Check your understanding:
- a) Which low-residency program does the personal essay on self-directed learning name as an option?
- b) From the personal essay on self-directed learning, extract the passage starting with "It’s not that" and going on through "stand it anymore.".

I’ve been part of the unschooling/uncollege community for years now, and I’ve tried hard to practice what I preach. I treat kids with dignity and respect, I recognize other people’s interests and passions as legitimate, and I do my best to accept other people for who they are. But I’m having one major problem: when it comes to my own education, I’m not feeling so good at this whole self-directed learning thing.
It’s not that I don’t enjoy learning! I love to learn new things, at least in theory. But in practice, I’ll sit down to read a book or watch a lecture, even one whose content I’m really interested in, and I get distracted almost immediately. I’d rather play a video game, I’d rather talk to a friend. I can’t get myself to create art or practice a musical instrument. Even writing doesn’t come naturally to me anymore. Anything that takes focus I just can’t seem to do. Sometimes I’ll decide I need more structure in my life, and start creating lists and schedules. But I stick to those for maybe a day and then I can’t stand it anymore.
And I’m not sure what it is, exactly, that I need. I worry that I might have undiagnosed ADD and need medication, but my psychiatrist seems doubtful. I wonder if I just lack self-discipline, but that conflicts with my belief that discipline shouldn’t be necessary for motivation. Is it just that I lack external motivation? Maybe I do need to be in school. Maybe I’ve been wrong all along and some people really do need formal education to get anything done. But that would fly in the face of the lived experience of so many terrific unschoolers I know, and it would mean the entire philosophy I’ve been living by is wrong. Maybe I’m just in a place in my life where I need other things more than I need education. But there’s still that looming fear that I’m doing everything wrong, especially when my other “self-directed” friends seem to be doing amazing things and I’m not.
And anyway, if I did go to college, what would I be going for? Not the right reasons, I can tell you that. The right reason to go to college, in my view, is because you’re passionate about the academics of a particular subject or you know you want a career that requires a particular degree. If I go back to college right now, it will be out of fear. Fear that I can’t do it on my own, fear of ending up poor forever. But then I know so many people with degrees who can barely find even a minimum-wage job, and they’ve got student loan debt to pay back.
I’ve talked before about going to a low-residency program, like Goddard, and that option is still on the table. But I worry that I’m going for the wrong reasons, and I worry more that there’s something wrong with me that would make the workload impossible.
I feel like I’m running out of time. I’m 27 years old and I still don’t know what I want to be when I grow up. I’ve got to figure something out soon.

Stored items
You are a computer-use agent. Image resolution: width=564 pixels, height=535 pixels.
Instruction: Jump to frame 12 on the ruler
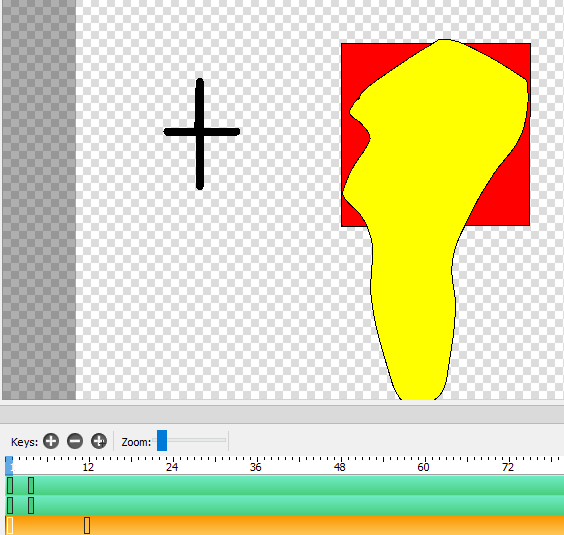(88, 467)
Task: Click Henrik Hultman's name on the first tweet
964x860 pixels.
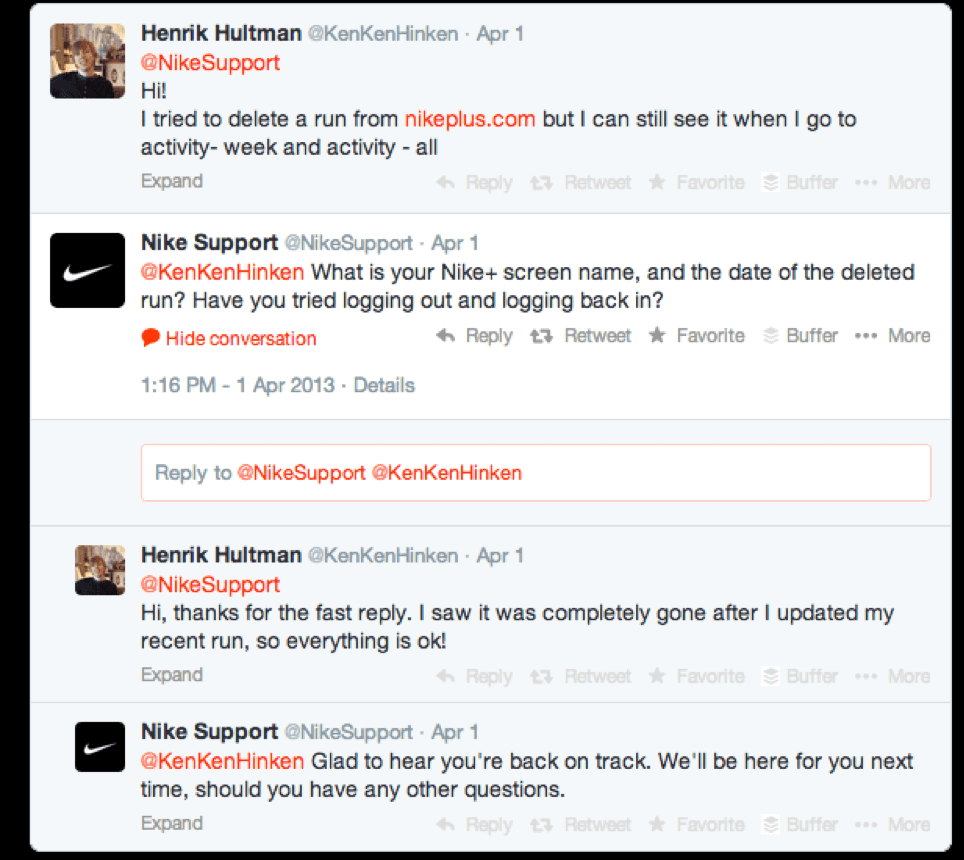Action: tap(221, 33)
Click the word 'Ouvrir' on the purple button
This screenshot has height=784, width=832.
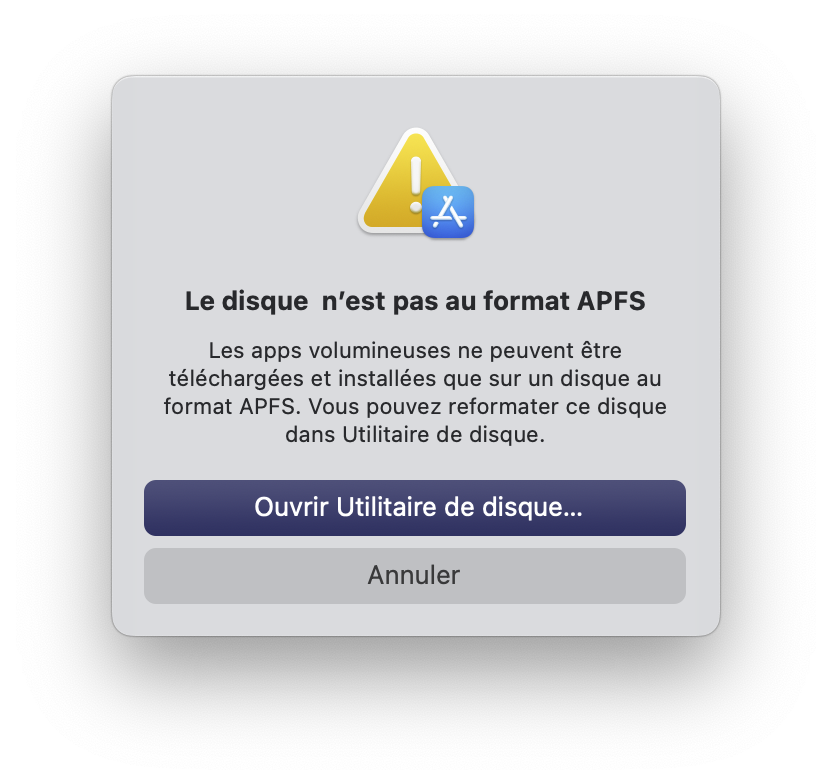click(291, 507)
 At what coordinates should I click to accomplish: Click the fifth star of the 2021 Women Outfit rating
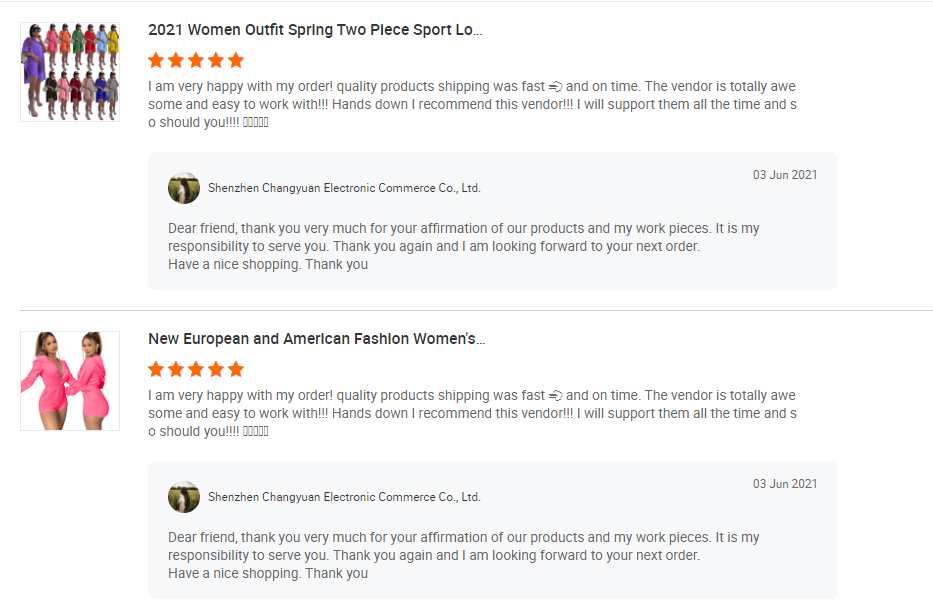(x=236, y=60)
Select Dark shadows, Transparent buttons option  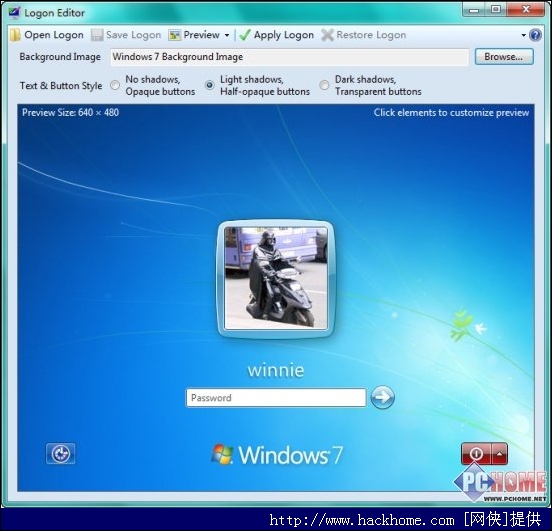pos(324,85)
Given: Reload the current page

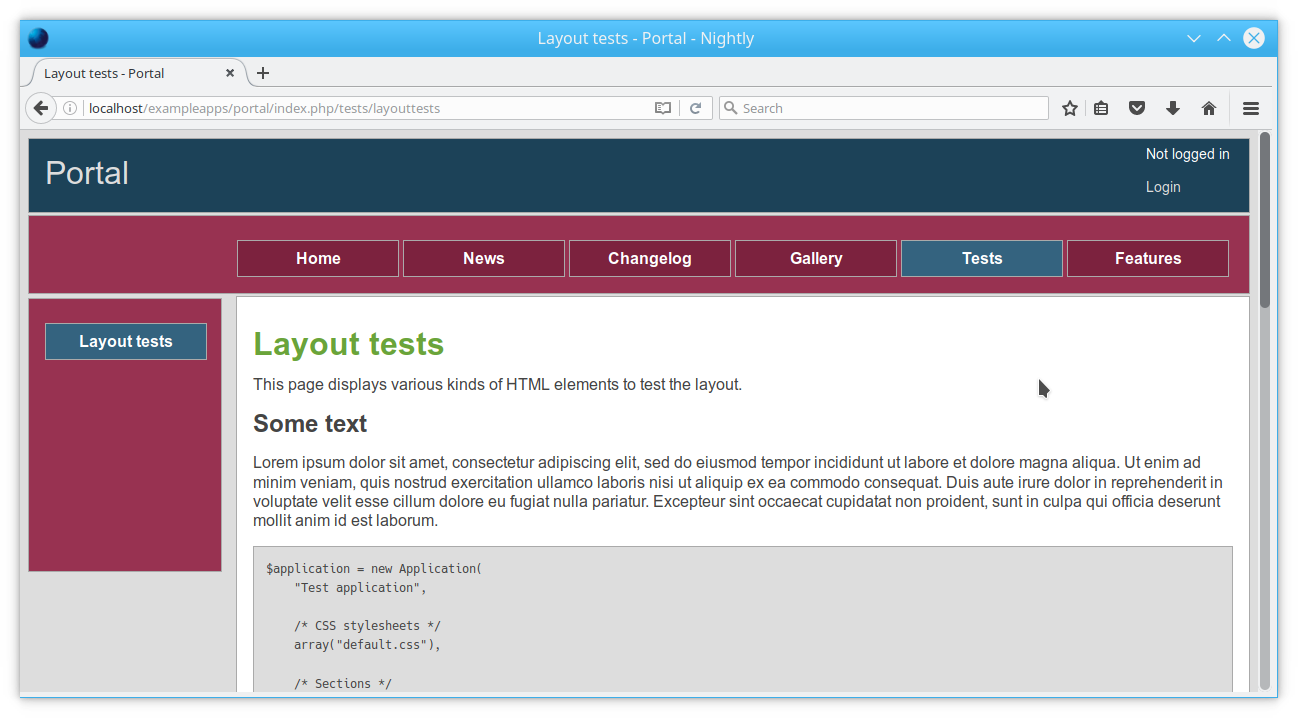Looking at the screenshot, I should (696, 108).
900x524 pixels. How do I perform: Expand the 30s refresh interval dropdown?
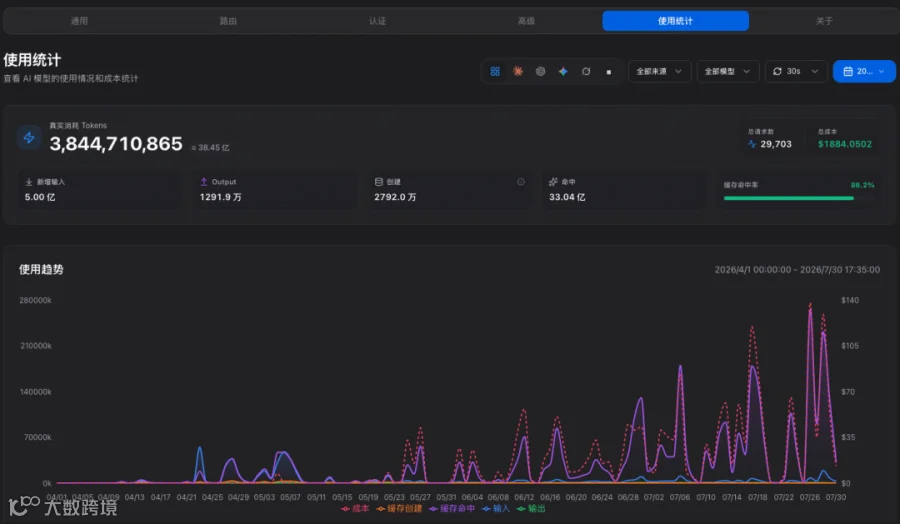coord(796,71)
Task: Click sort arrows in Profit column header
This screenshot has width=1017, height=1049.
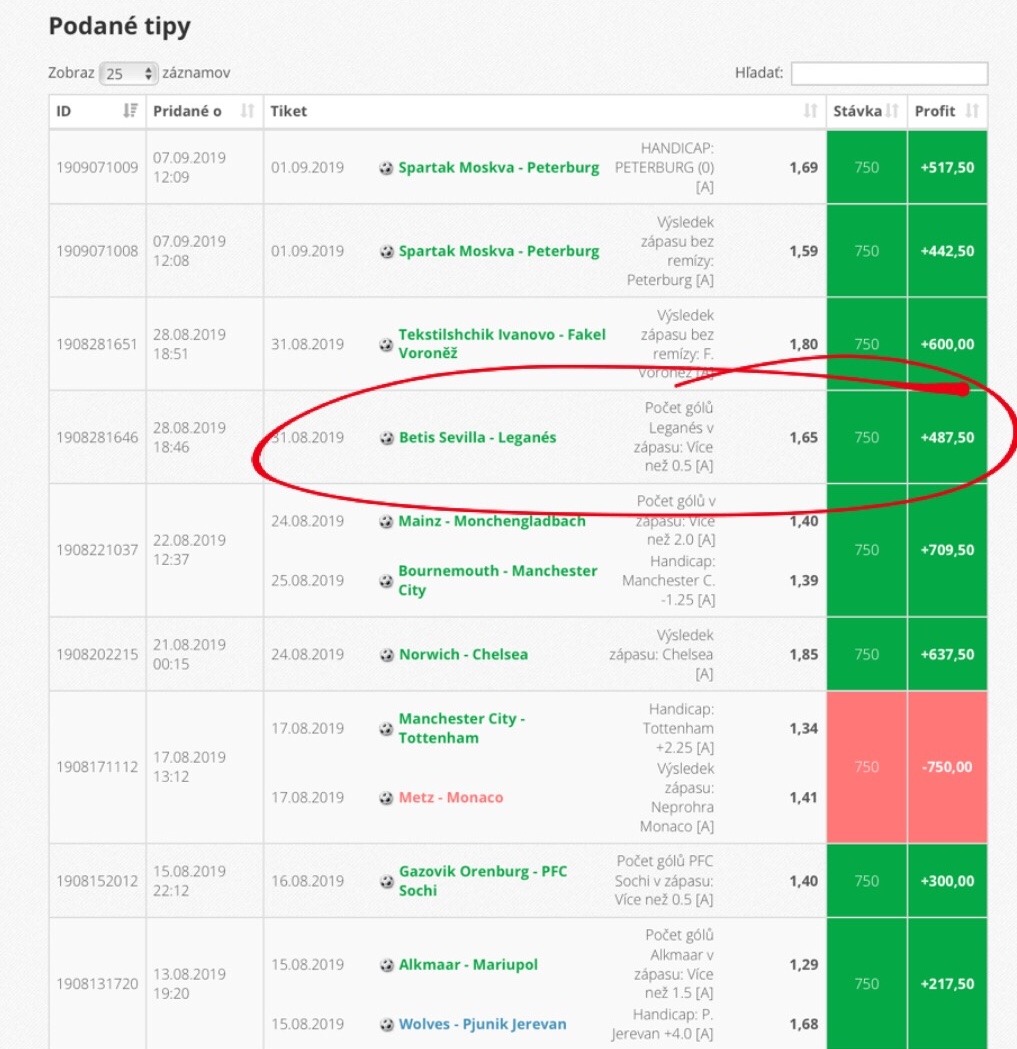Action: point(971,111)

Task-by-task results:
- a) Goddard

- b)
It’s not that I don’t enjoy learning! I love to learn new things, at least in theory. But in practice, I’ll sit down to read a book or watch a lecture, even one whose content I’m really interested in, and I get distracted almost immediately. I’d rather play a video game, I’d rather talk to a friend. I can’t get myself to create art or practice a musical instrument. Even writing doesn’t come naturally to me anymore. Anything that takes focus I just can’t seem to do. Sometimes I’ll decide I need more structure in my life, and start creating lists and schedules. But I stick to those for maybe a day and then I can’t stand it anymore.